* _REQUIREMENTS_
Can you output the data below word for word, leaving out the pictures?
________________
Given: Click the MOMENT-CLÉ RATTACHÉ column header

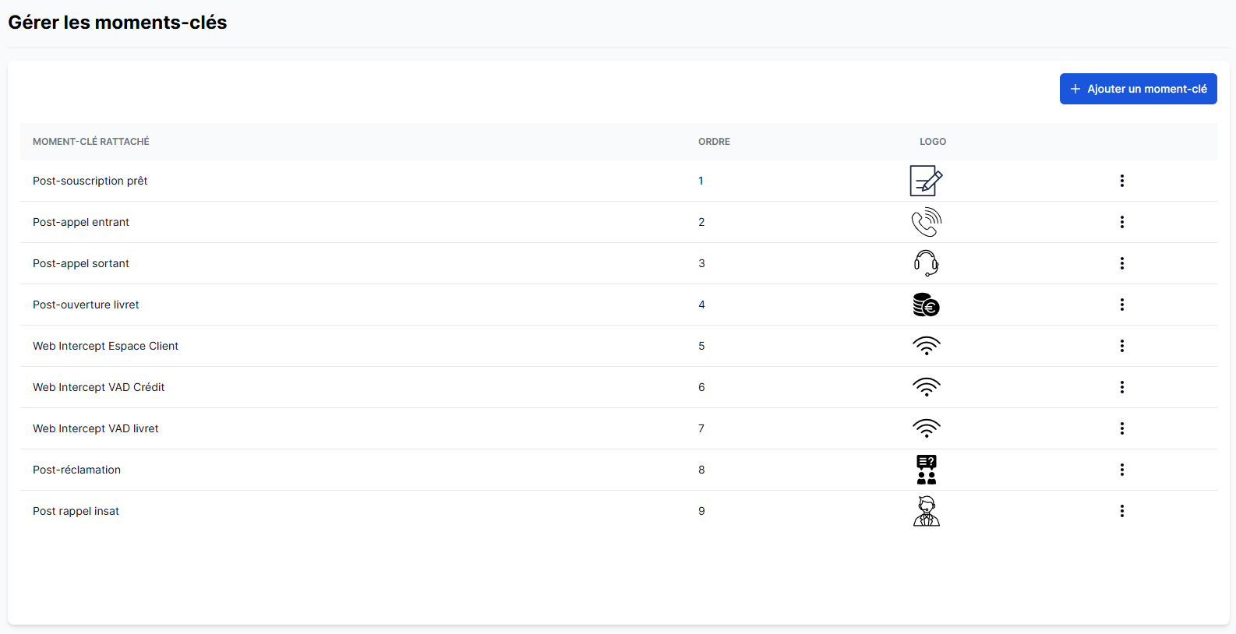Looking at the screenshot, I should (x=91, y=142).
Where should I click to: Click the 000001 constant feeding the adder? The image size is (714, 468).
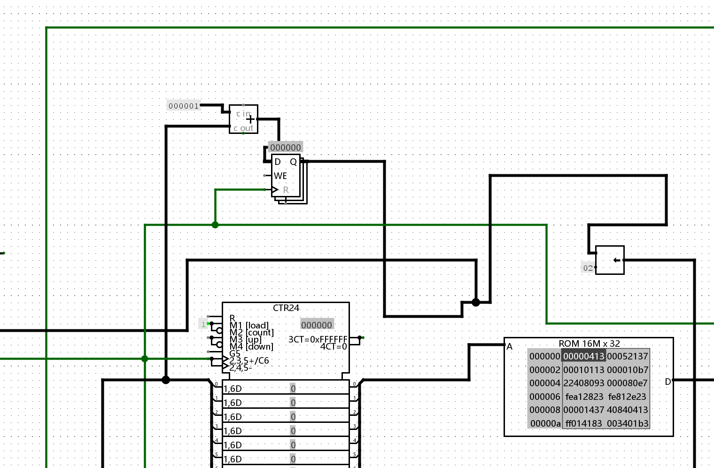point(184,106)
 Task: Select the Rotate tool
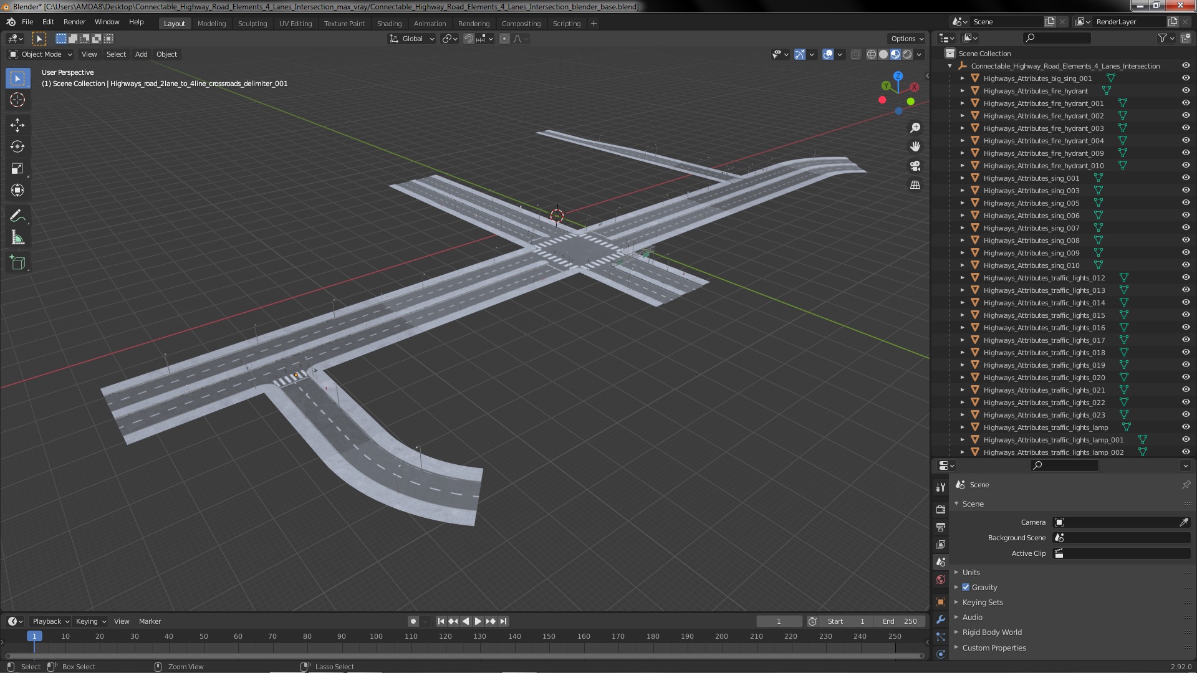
________________
* _EXERCISE SOLUTION_
Given: Click the MOMENT-CLÉ RATTACHÉ column header

Looking at the screenshot, I should (x=91, y=142).
Where should I click to: Click the 000001 constant feeding the adder? The image size is (714, 468).
point(184,106)
 Task: Select the Rotate tool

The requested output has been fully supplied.